[Saved data entries]
—————
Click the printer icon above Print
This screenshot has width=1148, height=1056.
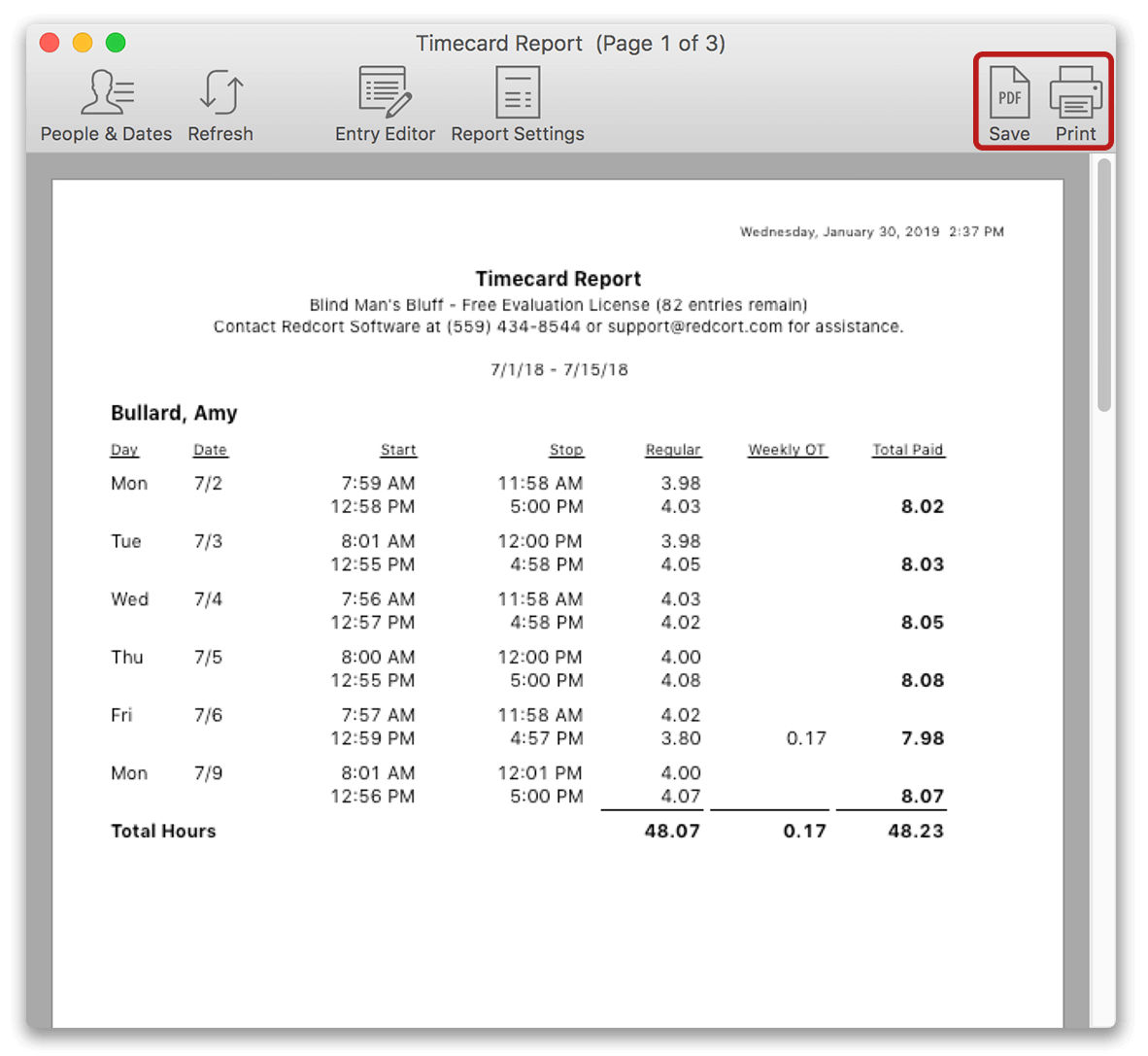(1076, 90)
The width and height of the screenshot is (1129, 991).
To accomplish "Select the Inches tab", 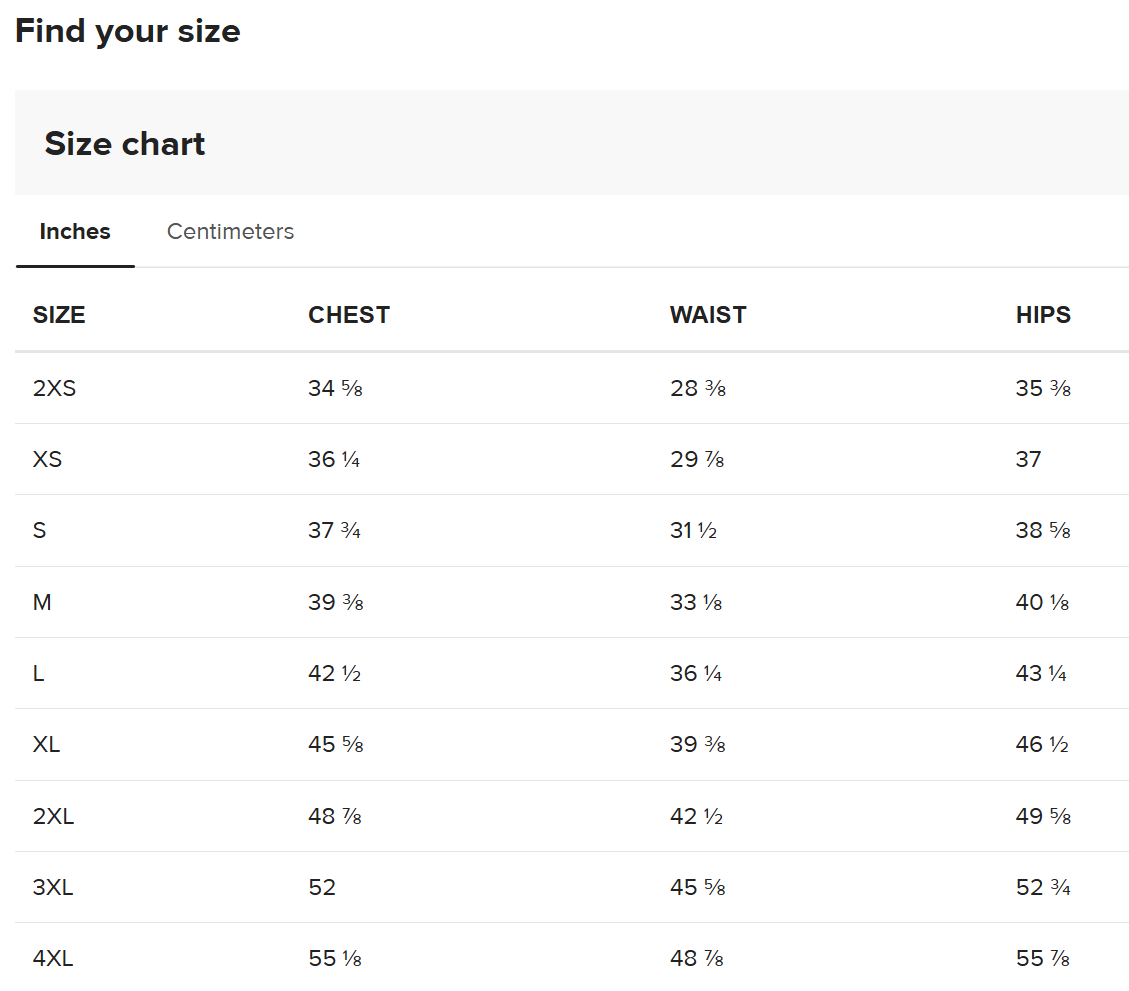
—————
> _WORK TASK_: Repeat exactly and only the lines from the one holding "The width and" through the final line of the entries; no pictures.

> _EXERCISE SOLUTION_:
The width and height of the screenshot is (1129, 991).
To accomplish "Select the Inches tab", 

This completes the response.